The Bank of Japan (BOJ) adopted on Thursday the policy to abandon its five-year-old super-loose monetary policy and return to a conventional interest-rate targeted policy, Japanese media said.
The BOJ Policy Board, taking a step toward monetary tightening, decided after a two-day meeting to switch to the unsecured overnight call money rate as a monetary adjustment target, rather than using the outstanding balance of current account deposits held by private financial institutions at the central bank.
BOJ Governor Toshihiko Fukui told a news conference that the central bank made the policy change as an uptrend in consumer prices has been rooted in line with the steady economic recovery, which fulfilled its self-imposed conditions to lift the ultra- loose policy.
In a statement, the BOJ said that Japan's economy continues to recover steadily, and the bank expects a sustained recovery.
"Exports have continued to increase reflecting the expansion of overseas economies, and with respect to domestic private demand, business fixed investment has also continued to increase against the backdrop of high corporate profits," the statement said.
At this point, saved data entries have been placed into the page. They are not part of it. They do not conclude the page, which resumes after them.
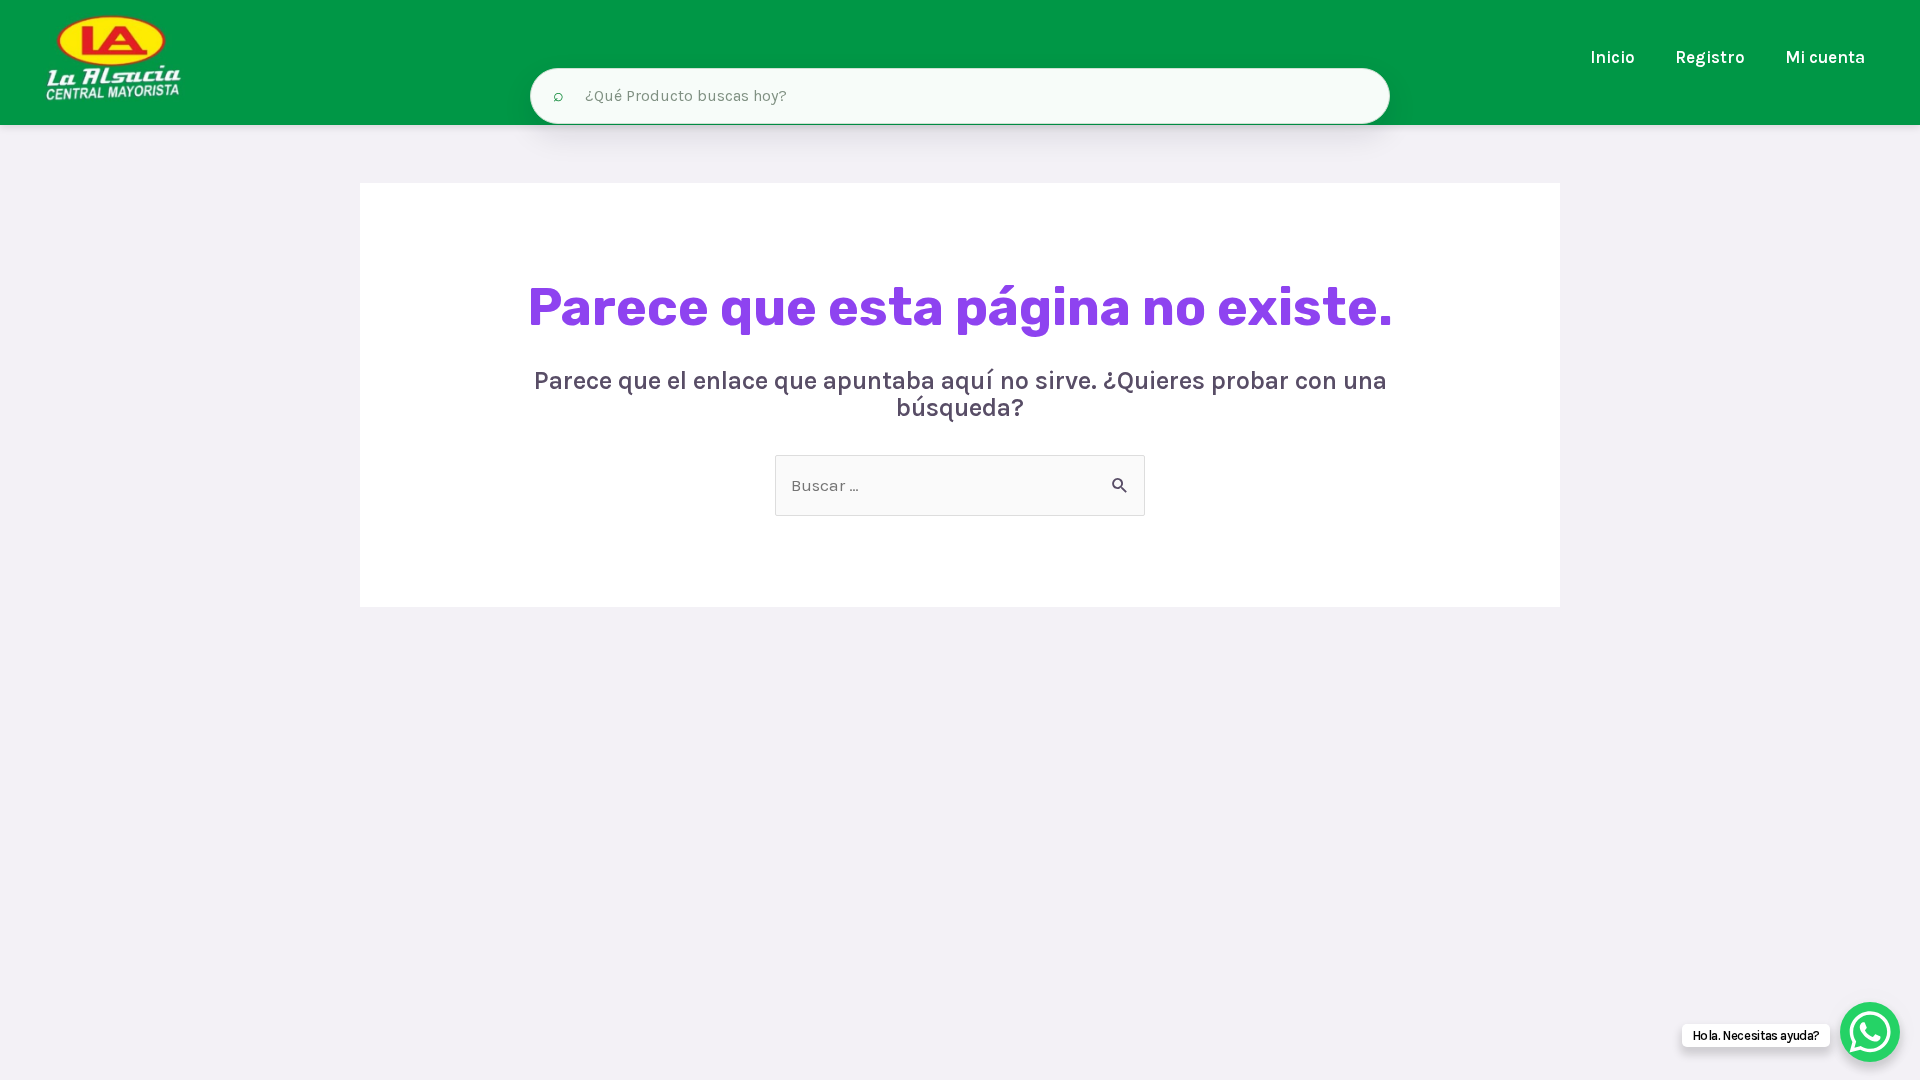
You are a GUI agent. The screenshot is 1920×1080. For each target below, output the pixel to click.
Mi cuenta (1825, 57)
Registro (1710, 57)
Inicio (1612, 57)
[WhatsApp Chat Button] (1870, 1032)
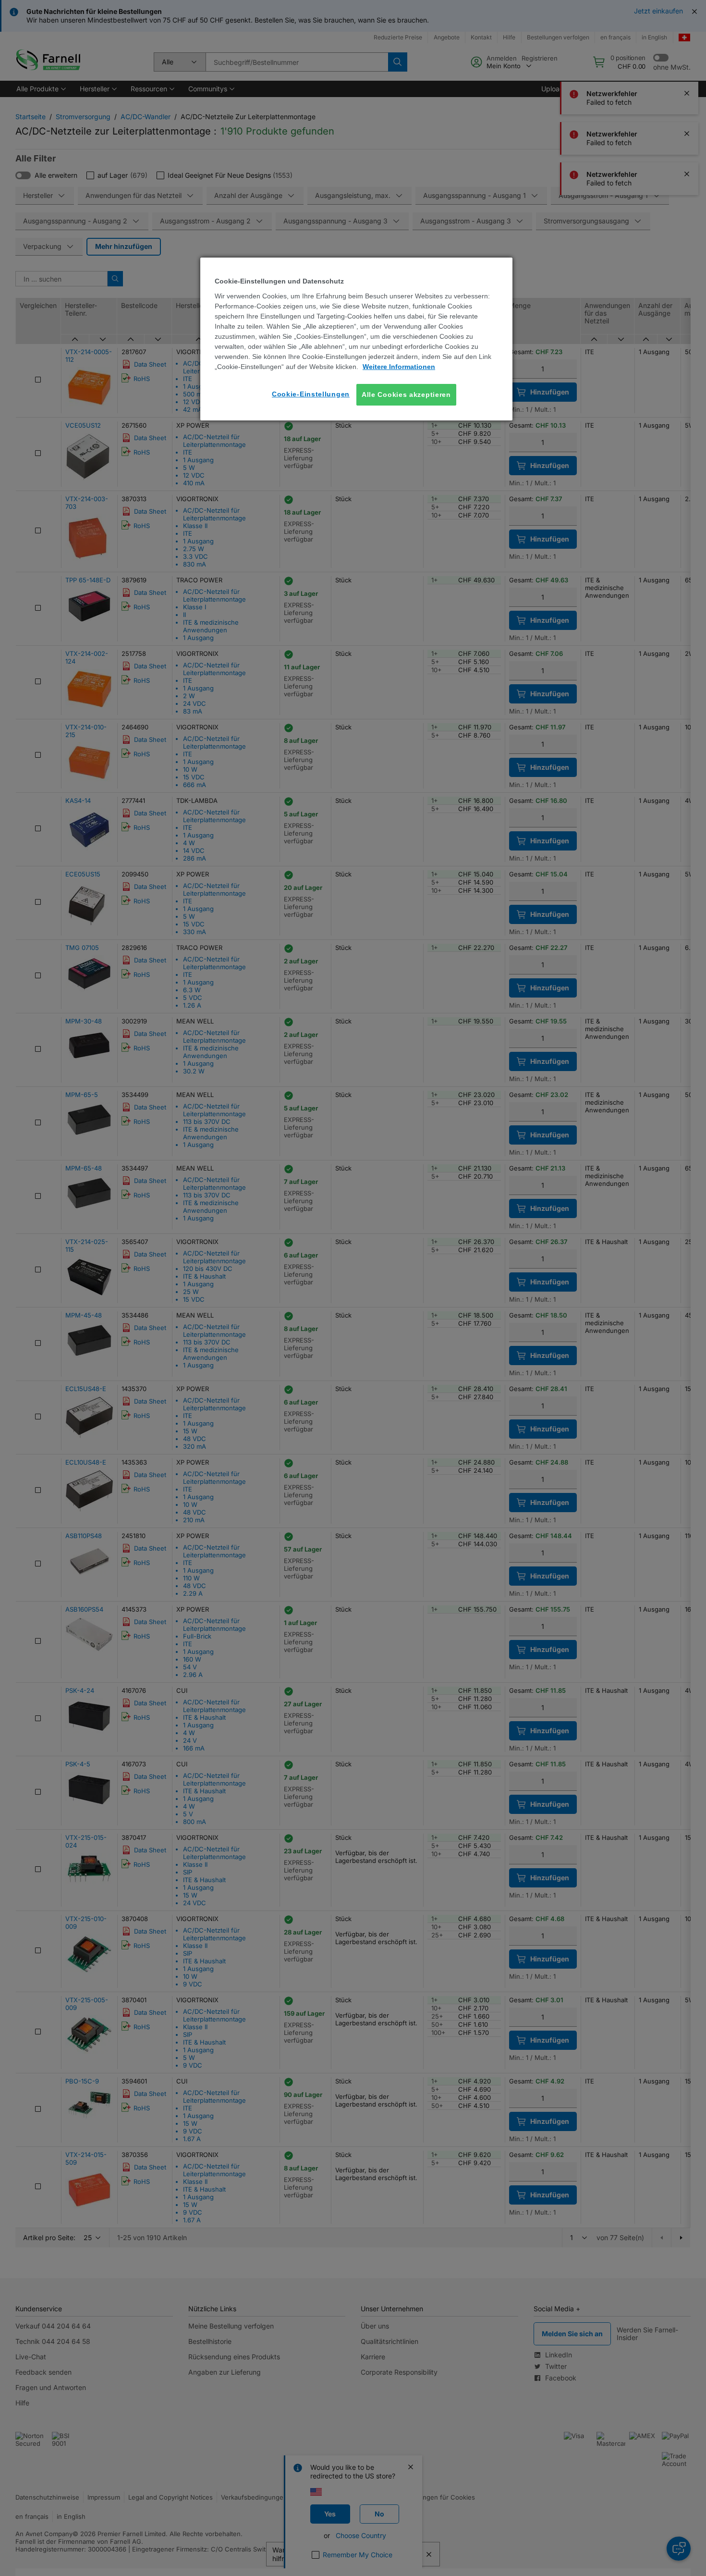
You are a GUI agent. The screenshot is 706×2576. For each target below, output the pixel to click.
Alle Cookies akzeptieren (406, 394)
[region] (356, 339)
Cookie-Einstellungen (311, 394)
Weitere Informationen (399, 366)
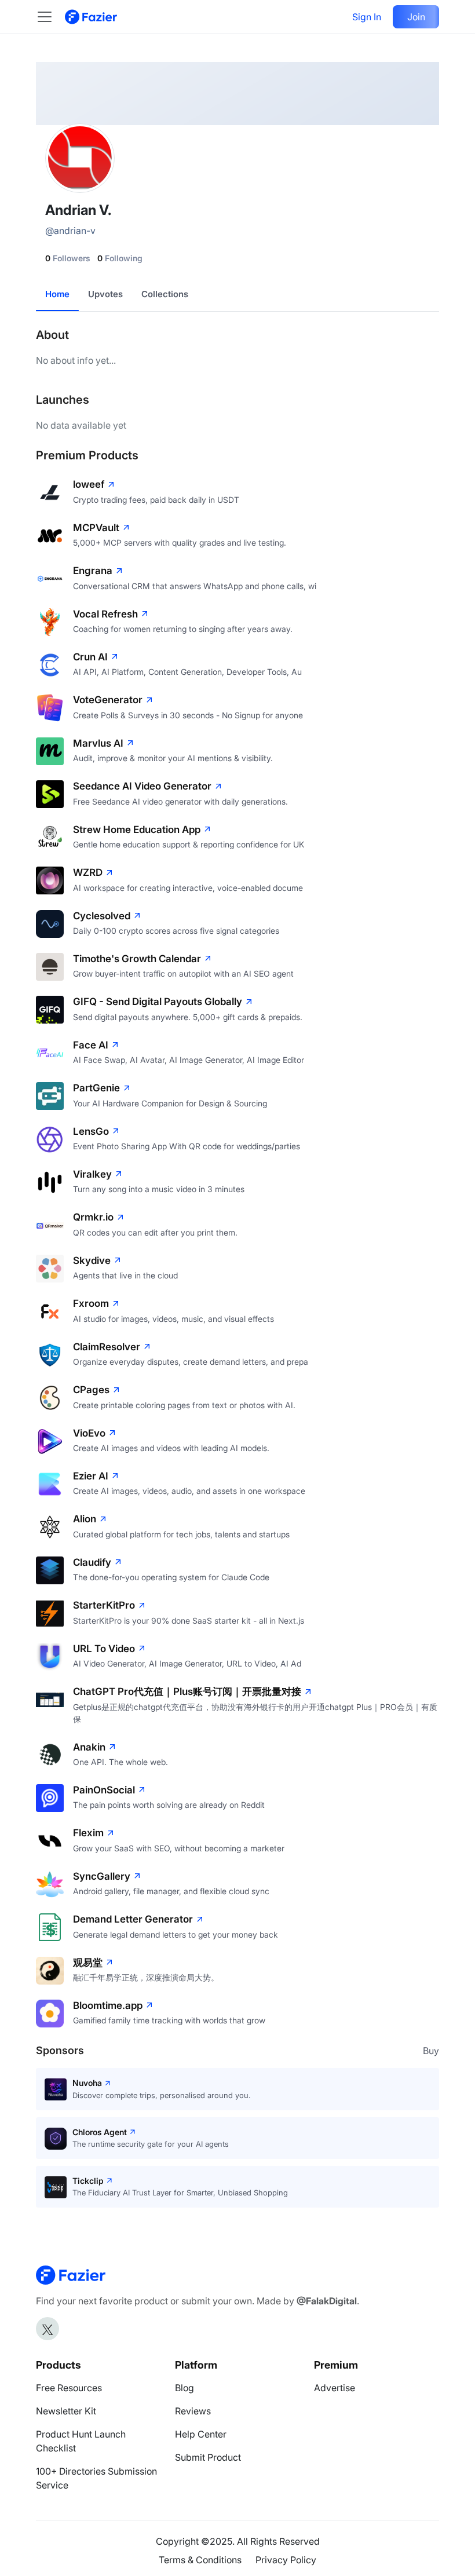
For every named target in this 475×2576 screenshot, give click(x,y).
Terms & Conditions (200, 2560)
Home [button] (57, 293)
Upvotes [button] (105, 293)
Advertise (334, 2388)
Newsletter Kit (66, 2411)
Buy (431, 2050)
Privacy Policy (285, 2560)
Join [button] (416, 17)
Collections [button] (164, 293)
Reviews (193, 2411)
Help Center (200, 2434)
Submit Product (208, 2457)
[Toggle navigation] (50, 17)
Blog (184, 2388)
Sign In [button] (366, 17)
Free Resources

Despite termination of the unprecedented cash-flooding policy, the central bank pledged to effectively maintain the so-called zero-interest-rate policy for the time being by holding the unsecured overnight call money rate at near zero.
Since March 2001, the BOJ has supplied extremely ample liquidity with current account balance at the bank as the main operating target, and pledged to maintain the policy until the consumer price index (excluding fresh food, on a nationwide basis) registers stably zero percent or an increase year on year.